Source records:
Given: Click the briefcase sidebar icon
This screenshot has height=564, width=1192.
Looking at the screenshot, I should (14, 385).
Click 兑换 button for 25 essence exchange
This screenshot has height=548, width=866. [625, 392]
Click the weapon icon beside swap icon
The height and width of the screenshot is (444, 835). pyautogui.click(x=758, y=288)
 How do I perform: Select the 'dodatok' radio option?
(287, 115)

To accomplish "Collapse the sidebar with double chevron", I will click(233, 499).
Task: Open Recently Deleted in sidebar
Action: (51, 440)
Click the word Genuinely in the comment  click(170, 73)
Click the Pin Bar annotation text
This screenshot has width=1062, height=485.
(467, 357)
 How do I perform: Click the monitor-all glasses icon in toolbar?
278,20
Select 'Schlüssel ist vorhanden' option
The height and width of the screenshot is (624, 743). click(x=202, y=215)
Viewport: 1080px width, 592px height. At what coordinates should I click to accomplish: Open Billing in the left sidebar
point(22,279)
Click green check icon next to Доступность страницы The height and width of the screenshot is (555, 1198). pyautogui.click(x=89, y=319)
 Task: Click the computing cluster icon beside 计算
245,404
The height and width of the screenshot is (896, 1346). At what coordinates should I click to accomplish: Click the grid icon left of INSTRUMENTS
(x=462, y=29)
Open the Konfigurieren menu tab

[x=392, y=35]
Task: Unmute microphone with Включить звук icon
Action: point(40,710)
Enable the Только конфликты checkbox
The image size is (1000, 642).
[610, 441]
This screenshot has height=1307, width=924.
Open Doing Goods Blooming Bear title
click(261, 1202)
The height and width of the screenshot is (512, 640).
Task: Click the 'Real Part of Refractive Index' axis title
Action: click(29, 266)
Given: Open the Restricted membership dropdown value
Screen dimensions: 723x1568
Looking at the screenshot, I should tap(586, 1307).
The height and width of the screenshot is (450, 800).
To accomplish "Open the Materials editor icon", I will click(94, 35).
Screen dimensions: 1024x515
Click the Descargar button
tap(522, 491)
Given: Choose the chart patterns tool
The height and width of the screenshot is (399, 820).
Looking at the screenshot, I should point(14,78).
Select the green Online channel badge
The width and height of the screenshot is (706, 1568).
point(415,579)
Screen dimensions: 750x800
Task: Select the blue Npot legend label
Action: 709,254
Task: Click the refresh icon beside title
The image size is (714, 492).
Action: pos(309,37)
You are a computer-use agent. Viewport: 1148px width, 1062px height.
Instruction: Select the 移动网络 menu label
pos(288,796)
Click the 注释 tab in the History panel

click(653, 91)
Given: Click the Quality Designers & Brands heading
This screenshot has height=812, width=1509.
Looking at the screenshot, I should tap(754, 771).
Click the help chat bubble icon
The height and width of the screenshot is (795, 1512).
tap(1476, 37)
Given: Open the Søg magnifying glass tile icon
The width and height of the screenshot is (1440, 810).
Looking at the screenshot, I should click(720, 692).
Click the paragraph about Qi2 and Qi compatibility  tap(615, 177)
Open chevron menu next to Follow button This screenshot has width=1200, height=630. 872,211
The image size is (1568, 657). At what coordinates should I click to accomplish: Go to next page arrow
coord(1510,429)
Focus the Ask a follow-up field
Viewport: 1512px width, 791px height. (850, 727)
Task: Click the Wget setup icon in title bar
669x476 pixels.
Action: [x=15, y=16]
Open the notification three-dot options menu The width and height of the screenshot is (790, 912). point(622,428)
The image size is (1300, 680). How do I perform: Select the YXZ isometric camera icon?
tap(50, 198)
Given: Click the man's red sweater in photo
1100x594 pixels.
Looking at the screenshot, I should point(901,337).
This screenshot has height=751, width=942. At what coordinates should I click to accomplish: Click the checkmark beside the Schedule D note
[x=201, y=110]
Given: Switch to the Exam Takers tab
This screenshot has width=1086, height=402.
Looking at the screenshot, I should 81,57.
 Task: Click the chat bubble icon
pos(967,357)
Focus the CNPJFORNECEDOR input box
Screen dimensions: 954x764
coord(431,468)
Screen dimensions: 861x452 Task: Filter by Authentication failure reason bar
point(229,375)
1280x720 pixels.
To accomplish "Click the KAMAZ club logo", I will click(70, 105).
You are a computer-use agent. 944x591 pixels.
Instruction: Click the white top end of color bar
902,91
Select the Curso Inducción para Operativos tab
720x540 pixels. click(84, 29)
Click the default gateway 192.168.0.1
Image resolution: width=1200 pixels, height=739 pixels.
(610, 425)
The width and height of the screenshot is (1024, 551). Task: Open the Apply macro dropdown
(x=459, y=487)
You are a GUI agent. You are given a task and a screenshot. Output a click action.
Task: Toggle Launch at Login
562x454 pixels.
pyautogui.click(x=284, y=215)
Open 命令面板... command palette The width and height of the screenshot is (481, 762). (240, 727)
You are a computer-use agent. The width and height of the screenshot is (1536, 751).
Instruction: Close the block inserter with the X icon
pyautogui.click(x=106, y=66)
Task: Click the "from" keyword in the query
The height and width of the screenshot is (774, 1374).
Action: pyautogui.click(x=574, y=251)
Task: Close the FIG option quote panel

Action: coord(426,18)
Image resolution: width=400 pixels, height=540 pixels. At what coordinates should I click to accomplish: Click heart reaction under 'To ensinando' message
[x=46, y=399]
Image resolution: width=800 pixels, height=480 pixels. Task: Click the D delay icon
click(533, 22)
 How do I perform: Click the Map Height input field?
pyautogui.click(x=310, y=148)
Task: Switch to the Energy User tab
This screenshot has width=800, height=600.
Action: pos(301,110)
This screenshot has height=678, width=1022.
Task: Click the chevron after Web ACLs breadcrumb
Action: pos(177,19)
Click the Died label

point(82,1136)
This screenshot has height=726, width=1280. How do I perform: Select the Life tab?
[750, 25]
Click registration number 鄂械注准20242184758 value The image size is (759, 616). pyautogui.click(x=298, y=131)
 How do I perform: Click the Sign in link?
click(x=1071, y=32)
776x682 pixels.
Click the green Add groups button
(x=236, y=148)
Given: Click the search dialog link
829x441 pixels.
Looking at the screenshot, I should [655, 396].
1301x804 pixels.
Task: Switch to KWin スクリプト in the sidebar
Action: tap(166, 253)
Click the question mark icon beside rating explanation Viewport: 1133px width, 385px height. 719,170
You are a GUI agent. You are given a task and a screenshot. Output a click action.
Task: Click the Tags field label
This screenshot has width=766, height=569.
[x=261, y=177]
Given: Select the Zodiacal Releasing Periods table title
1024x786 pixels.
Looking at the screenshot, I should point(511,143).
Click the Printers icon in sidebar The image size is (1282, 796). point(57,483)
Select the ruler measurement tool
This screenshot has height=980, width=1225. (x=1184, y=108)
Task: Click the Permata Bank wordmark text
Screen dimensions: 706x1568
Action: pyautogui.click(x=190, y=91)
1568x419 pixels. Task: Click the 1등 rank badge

### Description of the task
Each line above must be returned exactly as written.

### Written answer
Given: Click the briefcase sidebar icon
This screenshot has height=564, width=1192.
Looking at the screenshot, I should (14, 385).
Click 兑换 button for 25 essence exchange
This screenshot has height=548, width=866. [625, 392]
Click the weapon icon beside swap icon
The height and width of the screenshot is (444, 835). pyautogui.click(x=758, y=288)
 How do I perform: Select the 'dodatok' radio option?
(287, 115)

To accomplish "Collapse the sidebar with double chevron", I will click(233, 499).
Task: Open Recently Deleted in sidebar
Action: (51, 440)
Click the word Genuinely in the comment  click(170, 73)
Click the Pin Bar annotation text
This screenshot has width=1062, height=485.
(467, 357)
 How do I perform: Click the monitor-all glasses icon in toolbar?
278,20
Select 'Schlüssel ist vorhanden' option
The height and width of the screenshot is (624, 743). click(x=202, y=215)
Viewport: 1080px width, 592px height. At what coordinates should I click to accomplish: Open Billing in the left sidebar
point(22,279)
Click green check icon next to Доступность страницы The height and width of the screenshot is (555, 1198). pyautogui.click(x=89, y=319)
 Task: Click the computing cluster icon beside 计算
245,404
The height and width of the screenshot is (896, 1346). At what coordinates should I click to accomplish: Click the grid icon left of INSTRUMENTS
(x=462, y=29)
Open the Konfigurieren menu tab

[x=392, y=35]
Task: Unmute microphone with Включить звук icon
Action: point(40,710)
Enable the Только конфликты checkbox
The image size is (1000, 642).
[610, 441]
This screenshot has height=1307, width=924.
Open Doing Goods Blooming Bear title
click(261, 1202)
The height and width of the screenshot is (512, 640).
Task: Click the 'Real Part of Refractive Index' axis title
Action: click(29, 266)
Given: Open the Restricted membership dropdown value
Screen dimensions: 723x1568
Looking at the screenshot, I should tap(586, 1307).
The height and width of the screenshot is (450, 800).
To accomplish "Open the Materials editor icon", I will click(94, 35).
Screen dimensions: 1024x515
Click the Descargar button
tap(522, 491)
Given: Choose the chart patterns tool
The height and width of the screenshot is (399, 820).
Looking at the screenshot, I should point(14,78).
Select the green Online channel badge
The width and height of the screenshot is (706, 1568).
point(415,579)
Screen dimensions: 750x800
Task: Select the blue Npot legend label
Action: 709,254
Task: Click the refresh icon beside title
The image size is (714, 492).
Action: pos(309,37)
You are a computer-use agent. Viewport: 1148px width, 1062px height.
Instruction: Select the 移动网络 menu label
pos(288,796)
Click the 注释 tab in the History panel

click(653, 91)
Given: Click the Quality Designers & Brands heading
This screenshot has height=812, width=1509.
Looking at the screenshot, I should tap(754, 771).
Click the help chat bubble icon
The height and width of the screenshot is (795, 1512).
tap(1476, 37)
Given: Open the Søg magnifying glass tile icon
The width and height of the screenshot is (1440, 810).
Looking at the screenshot, I should click(720, 692).
Click the paragraph about Qi2 and Qi compatibility  tap(615, 177)
Open chevron menu next to Follow button This screenshot has width=1200, height=630. 872,211
The image size is (1568, 657). At what coordinates should I click to accomplish: Go to next page arrow
coord(1510,429)
Focus the Ask a follow-up field
Viewport: 1512px width, 791px height. (850, 727)
Task: Click the Wget setup icon in title bar
669x476 pixels.
Action: [x=15, y=16]
Open the notification three-dot options menu The width and height of the screenshot is (790, 912). point(622,428)
The image size is (1300, 680). How do I perform: Select the YXZ isometric camera icon?
tap(50, 198)
Given: Click the man's red sweater in photo
1100x594 pixels.
Looking at the screenshot, I should point(901,337).
This screenshot has height=751, width=942. At what coordinates should I click to accomplish: Click the checkmark beside the Schedule D note
[x=201, y=110]
Given: Switch to the Exam Takers tab
This screenshot has width=1086, height=402.
Looking at the screenshot, I should 81,57.
 Task: Click the chat bubble icon
pos(967,357)
Focus the CNPJFORNECEDOR input box
Screen dimensions: 954x764
coord(431,468)
Screen dimensions: 861x452 Task: Filter by Authentication failure reason bar
point(229,375)
1280x720 pixels.
To accomplish "Click the KAMAZ club logo", I will click(70, 105).
You are a computer-use agent. 944x591 pixels.
Instruction: Click the white top end of color bar
902,91
Select the Curso Inducción para Operativos tab
720x540 pixels. click(84, 29)
Click the default gateway 192.168.0.1
Image resolution: width=1200 pixels, height=739 pixels.
(610, 425)
The width and height of the screenshot is (1024, 551). Task: Open the Apply macro dropdown
(x=459, y=487)
You are a GUI agent. You are given a task and a screenshot. Output a click action.
Task: Toggle Launch at Login
562x454 pixels.
pyautogui.click(x=284, y=215)
Open 命令面板... command palette The width and height of the screenshot is (481, 762). (240, 727)
You are a computer-use agent. The width and height of the screenshot is (1536, 751).
Instruction: Close the block inserter with the X icon
pyautogui.click(x=106, y=66)
Task: Click the "from" keyword in the query
The height and width of the screenshot is (774, 1374).
Action: pyautogui.click(x=574, y=251)
Task: Close the FIG option quote panel

Action: coord(426,18)
Image resolution: width=400 pixels, height=540 pixels. At what coordinates should I click to accomplish: Click heart reaction under 'To ensinando' message
[x=46, y=399]
Image resolution: width=800 pixels, height=480 pixels. Task: Click the D delay icon
click(533, 22)
 How do I perform: Click the Map Height input field?
pyautogui.click(x=310, y=148)
Task: Switch to the Energy User tab
This screenshot has width=800, height=600.
Action: pos(301,110)
This screenshot has height=678, width=1022.
Task: Click the chevron after Web ACLs breadcrumb
Action: pos(177,19)
Click the Died label

point(82,1136)
This screenshot has height=726, width=1280. How do I perform: Select the Life tab?
[750, 25]
Click registration number 鄂械注准20242184758 value The image size is (759, 616). pyautogui.click(x=298, y=131)
 How do I perform: Click the Sign in link?
click(x=1071, y=32)
776x682 pixels.
Click the green Add groups button
(x=236, y=148)
Given: Click the search dialog link
829x441 pixels.
Looking at the screenshot, I should [655, 396].
1301x804 pixels.
Task: Switch to KWin スクリプト in the sidebar
Action: tap(166, 253)
Click the question mark icon beside rating explanation Viewport: 1133px width, 385px height. 719,170
You are a GUI agent. You are given a task and a screenshot. Output a click action.
Task: Click the Tags field label
This screenshot has width=766, height=569.
[x=261, y=177]
Given: Select the Zodiacal Releasing Periods table title
1024x786 pixels.
Looking at the screenshot, I should point(511,143).
Click the Printers icon in sidebar The image size is (1282, 796). point(57,483)
Select the ruler measurement tool
This screenshot has height=980, width=1225. (x=1184, y=108)
Task: Click the Permata Bank wordmark text
Screen dimensions: 706x1568
Action: pyautogui.click(x=190, y=91)
1568x419 pixels. Task: Click the 1등 rank badge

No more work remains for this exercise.